June 21, 2006
A (U.S.) Open Suggestion For CR39
The noise of idling engines on the eastbound side and whizzing traffic on the west was punctuated by a sound locals find all too familiar: the metal-on-metal smack of a fender bender. "That's one thousand and one," Southampton Town Supervisor Skip Heaney said dryly.
Gathered at the triangle where Sunrise Highway merges with County Road 39 last Friday morning, a contingent of local lawmakers bore witness to the daily eastbound traffic travail as well as a minor MVA on a section of roadway that's seen 1000 accidents in the last five years, and five fatalities in the last 18 months
Beginning the press conference, Legislator Jay Schneiderman apologized to those present who would soon have to join the eastbound snail's crawl. As he spoke, in the distance to the west a car pulled out and careened along the grass median, coming to a stop in a cloud of dust. It was the folks from News 12. They'd been delayed in traffic, apparently having misjudged how long they'd be sitting in traffic.
The length of time visitors spend
sitting during morning rush might
be cut substantially, if a measure Schneiderman's proposing receives approval from colleagues on the legislature. Last week, he called upon county officials to use the same traffic control techniques employed during the U.S. Open as a way to provide immediate road relief.
During the golf tournament at Shinnecock Hills two years ago, county and town officials used cones and portable electric signs to reconfigure the lane design of the highway, allowing for two, rather than just one, eastbound lanes. Schneiderman has asked for the same to be employed immediately and remain in place for the summer. "It worked then and it could work again," he said. Assemblyman Fred Thiele said reversible lanes have been used in other communities, such as Washington D.C., successfully.
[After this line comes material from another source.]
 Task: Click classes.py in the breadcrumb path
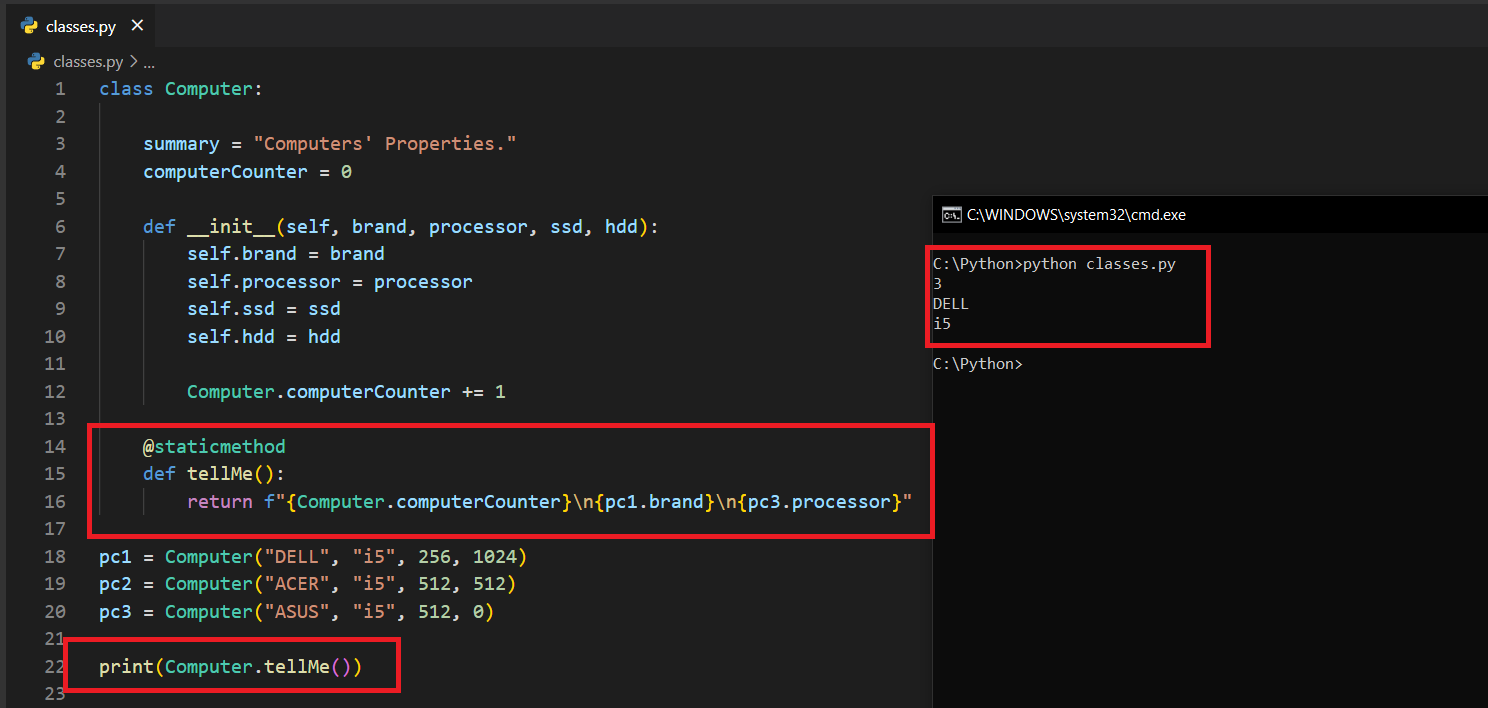click(88, 62)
"This is a textbook life and death situation" area resident Michael Abatangelo told The Independent. During the U.S. Open, a traffic signal was temporarily placed at the Shrubland Road intersection. Within two weeks of its removal, two pedestrians were killed in the area, Abatangelo reminded, adding, "In my opinion the county has been negligent in its conduct in addressing this issue."
Beyond the frustration traffic jams cause, Schneiderman noted, "Every shop, every restaurant, every local business is affected by this bottleneck." The time workers spend idling, not only contributes to air pollution, but the delay and wasted hours drives up the cost of goods and services for everyone who lives here.
And not everyone stuck in traffic lives here. Legislator Ed Romaine, who came from the North Fork to support his colleague, pointed out that many travelers aren't only South Fork residents. "Look at the numbers on the sides of the trucks," he said, taking notice of upIsland companies. "Those are residents from the 1st, the 6th and the 7th legislative districts," he said.
Speaking of cost, Schneiderman claimed the concept would have a minimal impact on the county budget. The money is within the Department of Public Works budget, he said, pointing out that the county executive could have called for the same strategy. "It doesn't matter to me who does it, as long as this problem is solved," the South Forker said.
If the idea gets the green light, the extra eastbound lane would run from the merge to North Sea Road. "With creativity and political will this traffic can flow," Heaney offered.
The furor over County Road 39 improvements began a year ago when County Executive Steve Levy debuted a capital budget plan that locals thought postponed major renovations to a highway some call "Paseo de Muerte" (That's "road of death" in Spanish). Levy has argued that Suffolk can't afford to bear the burden of a $70 million overhaul.
It doesn't have to. The federal government typically covers 80% of major highway projects; meaning Suffolk's share would be $14 million. However, Levy has balked at earmarking the money awaiting a financial commitment from the feds. Still, just last month, he listed CR39 as one of the top two priority projects in the county. He did not return calls for comment on Schneiderman's idea in a timely fashion. It was slated for discussion before the legislature's public works committee as The Independent went to press yesterday.